Menteri Keuangan yang baru Purbaya melanjutkan pernyataannya. Selanjutnya soal bea cukai rokok. Meningkatnya cukai rokok telah membuat industri rokok gulung tikar, terutama industri kecil dan menengah. Kebijakan menaikkan bea masuk disebut sebagai kebijakan Firaun oleh Purbaya. Siapa Firaun? Pemerintah yang melakukan bea cukai tanpa memperhatikan kemampuan industri tembakau nasional.
Kebijakan menaikkan bea cukai ini menyebut Purbaya sebagai biang kerok dari banyaknya rokok ilegal. Tentu saja karena UMKM rokok dan tembakau tidak sanggup membeli pita cukai agar dapat memproduksi rokok. Karena tidak dapat membeli bea cukai kepada Pemerintah, atau membeli bea cukai kepada Menteri Keuangan, akhirnya banyak UMKM yang mebuat rokok tanpa bea cukai. Inilah uang disebut rokok ilegal.
Membuat rokok itu memang mudah, kalau tidak mampu membayar bea masuk karena pita bea cukai mahal dan selalu naik tiap tahun, maka masyarakat akan membuat rokok sendiri. Caranya dengan tingwe alias *_ngelinting dewe*_ setelah itu tinggal *_diudut*_ atau dirokok. Tembakau pun tinggal ditanam sendiri. Namun kini penanaman tembakau telah banyak dilarang melalui agenda alih fungsi tanaman yang menjadi kebijakan banyak pemerintah daerah yang didukung gerakan asing anti rokok dan anti tembakau.
Gebrakan Menteri Keuangan Purbaya untuk membangkitkan kembali industri nasional dimulainya kebijakan cukai rokok. Caranya cukai rokok harus diungkap. UMKM yang memproduksi rokok dibantu mengurus cukai dengan benar. Kalau bagi bea cukai UMKM sekarang masih mahal, maka Pemerintah harus membantu UMKM tersebut. Dengan demikian maka industri tembakau diharapkan tumbuh bersama, yang besar tumbuh, yang kecil dan menengah juga tumbuh. Sesuai teori berbaginomic.
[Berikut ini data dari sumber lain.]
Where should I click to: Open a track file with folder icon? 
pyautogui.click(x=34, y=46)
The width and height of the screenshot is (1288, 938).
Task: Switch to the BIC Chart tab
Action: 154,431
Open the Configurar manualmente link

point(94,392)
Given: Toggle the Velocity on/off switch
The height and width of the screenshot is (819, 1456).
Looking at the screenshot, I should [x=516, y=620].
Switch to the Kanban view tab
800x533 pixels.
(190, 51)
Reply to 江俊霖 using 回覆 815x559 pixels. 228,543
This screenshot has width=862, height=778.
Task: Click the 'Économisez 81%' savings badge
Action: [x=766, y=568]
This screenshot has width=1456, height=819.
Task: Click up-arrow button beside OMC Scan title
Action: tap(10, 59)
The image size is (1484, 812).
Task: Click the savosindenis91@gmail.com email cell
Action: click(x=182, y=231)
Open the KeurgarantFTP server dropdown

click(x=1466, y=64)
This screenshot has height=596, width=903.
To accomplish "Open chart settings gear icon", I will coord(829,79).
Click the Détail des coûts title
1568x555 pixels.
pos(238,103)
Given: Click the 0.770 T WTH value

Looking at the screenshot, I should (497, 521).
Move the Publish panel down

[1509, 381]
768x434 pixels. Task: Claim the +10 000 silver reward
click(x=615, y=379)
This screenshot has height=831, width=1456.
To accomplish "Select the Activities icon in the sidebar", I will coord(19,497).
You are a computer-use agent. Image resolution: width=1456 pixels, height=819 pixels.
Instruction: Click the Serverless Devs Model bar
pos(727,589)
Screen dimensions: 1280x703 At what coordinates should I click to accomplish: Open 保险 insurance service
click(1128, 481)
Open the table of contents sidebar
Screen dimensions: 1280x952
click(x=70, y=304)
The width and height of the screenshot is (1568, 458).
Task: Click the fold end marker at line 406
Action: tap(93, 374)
Usaha memulihkan kembali industri adalah jalan terbaik untuk meningkatkan penerimaan negara. Bukan dengan menaikkan pajak atau bea cukai, namun dengan membuat ekonomi tumbuh, industri nasional tumbuh. Dengan demikian maka penerimaan negara semakin bertambah. Maka usaha mencapai ketahanan fiskal akan terwujud. Artinya negara tidak bergantung pada utang sebagaimana waktu lalu.
Memulai reindustrialisasi nasional dengan memulai dari tembakau adalah langkah yang jitu. Karena industri rokok adalah satu-satunya industri nasional yang terintegrasi dari hulu sampai ke hilir. Terintegrasi mulai dari memasang tembakau, pabrik rokok, perbankan dan keuangan tembakau, sampai ke perdagangan tembakau internasional. Rantai industri yang panjang, nilai tambah yang banyak dan luas. Karena tembakau Indonesia memang tidak ada duanya di dunia.
Ingat sejarah! Dulu penjajah datang ke Indonesia berburu tembakau. Sampai sampai tembakau bahkan menjadi jangkar keuangan global pada masanya. Seperti emas, seperti minyak, seperti crypto saat ini. Sekarang penjajah mau menghancurkannya, supaya seluruh tembakau kita impor, supaya semua pabrik rokok dikuasai modal asing, industri rokok kita gulung tikar, supaya penerimaan negara menurun, supaya negara bergantung pada utang.
Langkah Menkeu Purbaya harus konsisten. Memulai dari tembakau dan industri rokok adalah langkah yang tepat. Indonesia masih menjadi pemain ke-4 terbesar di dunia dalam produsen tembakau. Hampir separuh kebutuhan tembakau berasal dari impor. Saatnya menanam tembakau dimulai kembali. Dari Tembakau Sumatera Deli sampai tembakau virginia terbaik lombok dan tembakau Sumbawa yang dahsyat. Ayo tanam tembakau kembali! Jangan lupa berbaginomic ala Presiden Prabowo.